Created by John Gordon and Jim Keeble, two English engineers, the Gordon GT was presented at the Geneva Motor Show in 1960. With the bodywork designed by Bertone, the car was well received. Especially since it offered 4 real seats, vast luggage space and a big American engine. A formula already successfully employed by Facel Vega, Iso Rivolta and others.
But commercialisation doesn’t take place immediately, even though Corvette agreed to supply the engines. A few years pass before the start of production, with now a fiberglass body instead of the aluminum used for the prototype.
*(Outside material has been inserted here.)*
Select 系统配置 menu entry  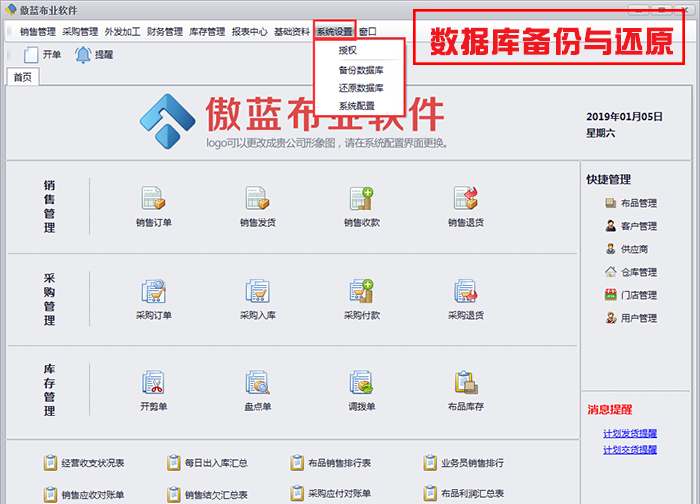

This bodywork is manufactured by William & Pritchard, a factory which already supplies a large number of small English manufacturers. Inside, there is a passenger compartment that lives up to ambitions with leather, wood and numerous counters. An engineerer’s car with solutions that are often expensive to implement.
Not having the necessary means to advance the funds for the purchase of parts and salaries, and moreover handicapped by a strike at one of their suppliers, Gordon Keeble is unable to supply the cars ordered by the customers. At the end of 18 months of activity the bankruptcy arrives and the company is liquidated after only 80 cars have been produced.
Epilogue. After liquidation the company was taken over and re-capitalized by Harold Smith. Manufacturing was restarted but only 8 cars were built now named Gordon Keeble IT (International Touring). Then the company was sold to Mr de Bruyne, the car was slightly re-styled and renamed De Bruyne, and another ten cars were produced before final curtain.